Why Men Can’t Burn Their Briefs

At about 9 am today morning, I found myself in an innerwear (the cool term today) shop, without vest under my shirt or briefs under my trousers, trying hard not to look at the pictures of pneumatic seminude women on the walls.

My wife had locked the clothes cupboard and rushed to work before I could take out my change of clothes. Fortunately, there was a newly washed shirt on the ironing table and a pair of trousers on the stand. But I needed a vest and briefs. No, there was no spare key to the clothes cupboard. Yes, the vests and briefs are stored along with my shirts and trousers. No, I cannot afford a separate cupboard just for my briefs and vests. Yes, I will look for the spare key. And, yes, I did briefly toy with the idea of dipping into my father’s wardrobe before discarding the idea.

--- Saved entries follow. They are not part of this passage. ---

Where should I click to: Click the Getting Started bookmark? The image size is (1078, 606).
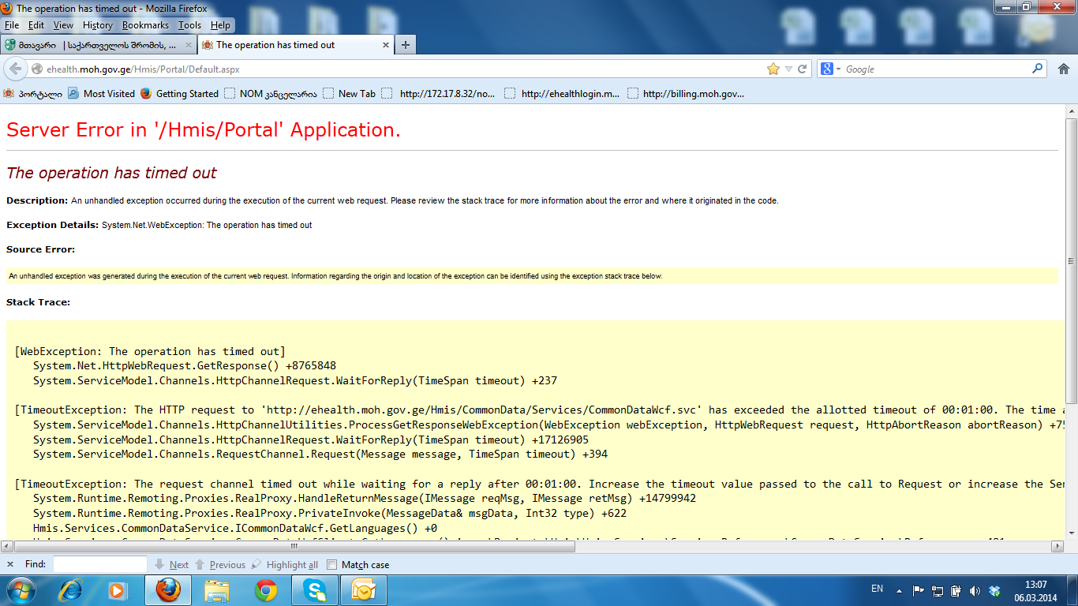click(x=179, y=94)

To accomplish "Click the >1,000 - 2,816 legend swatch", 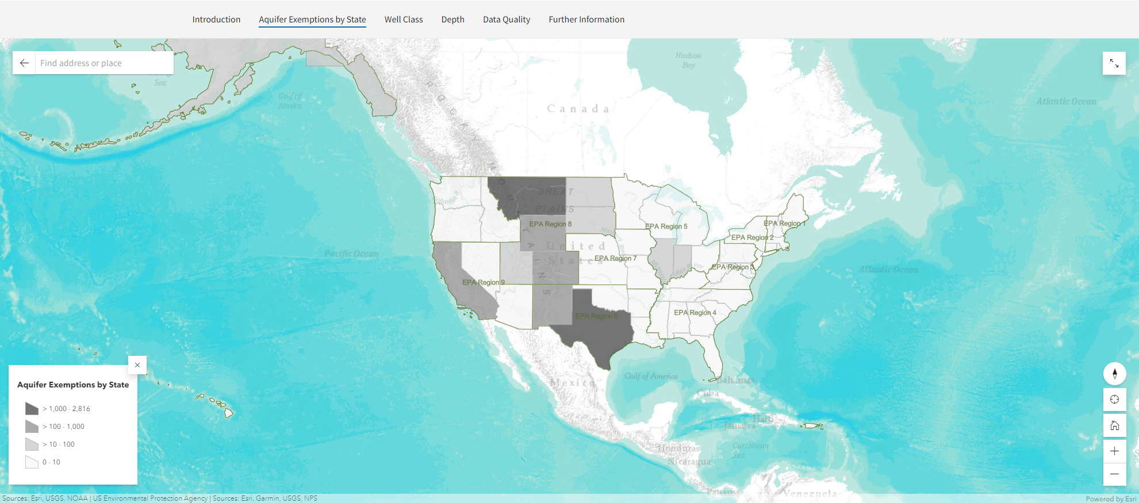I will pyautogui.click(x=32, y=409).
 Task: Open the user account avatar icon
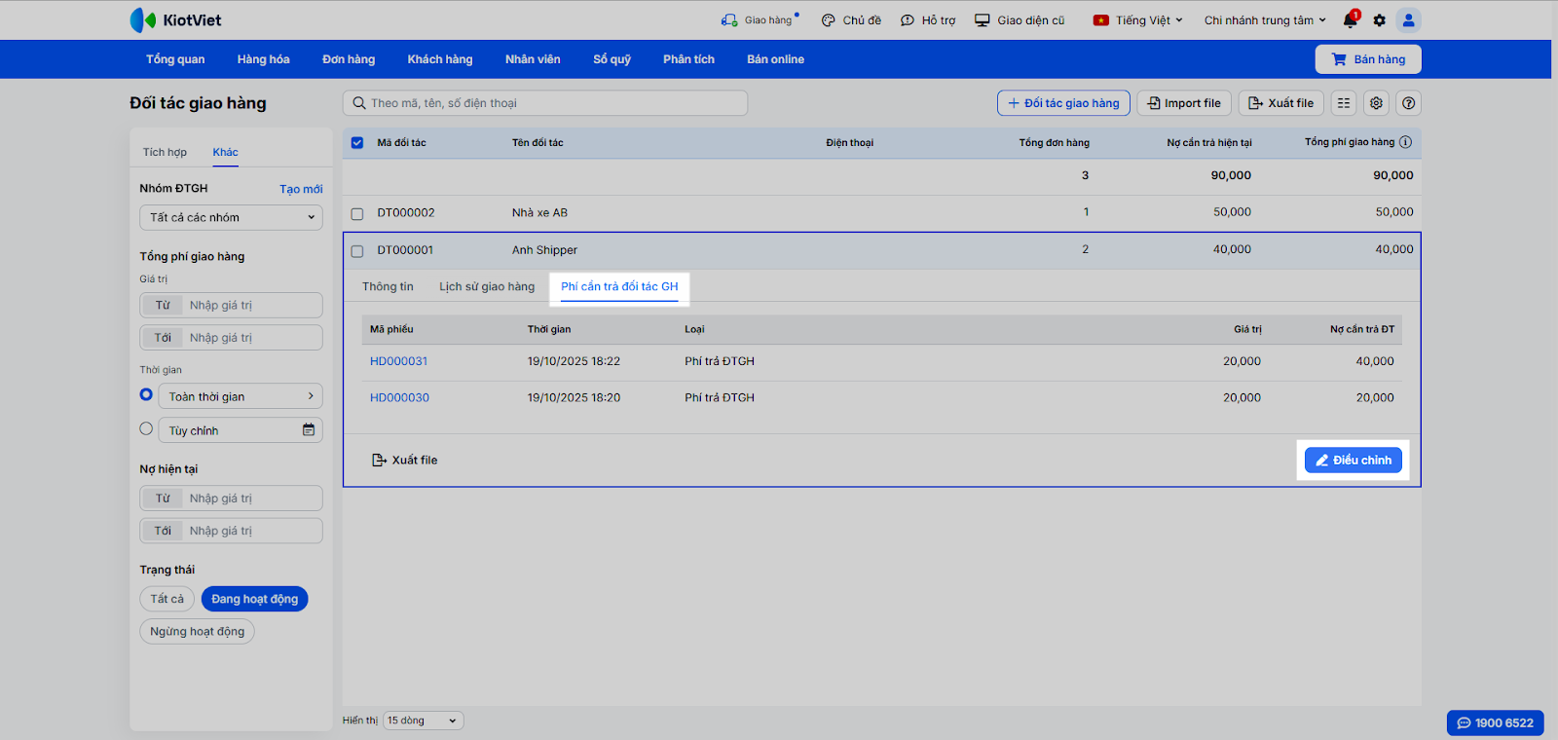tap(1408, 20)
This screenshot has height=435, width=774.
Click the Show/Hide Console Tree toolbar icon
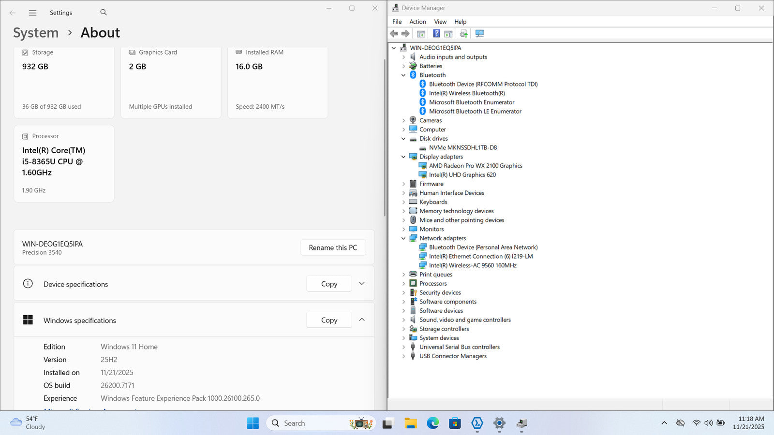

I considered the alternatives: I could go to work innerwear-less, or I could take the day off citing a personal emergency. Neither prospect appealed.

Finally, I had a brain wave. I looked up the telephone number of the shop I buy innerwear from in the telephone directory. Fortunately, the owner picked up the phone. I asked if I could come down now to buy a vest and briefs. The owner said the shop would open only at 10 am. I then said it was an emergency, and explained how matters stood. He chuckled, and asked me to come down immediately; which is how I found myself in the shop minus my briefs and vest, trying not to look at the poster-clad walls.

All went well; there were no hydraulic accidents. I went home, had my bath, and went to work in my new innerwear. But I fell to wondering, if women can burn their bras, why can’t men burn their briefs?

And that reminded me of the following limerick:

There was a fellow named Lancelot,

Whom his neighbors all looked on askance a lot.

Whenever he’d pass,

A presentable lass,

The front of his pants would advance a lot.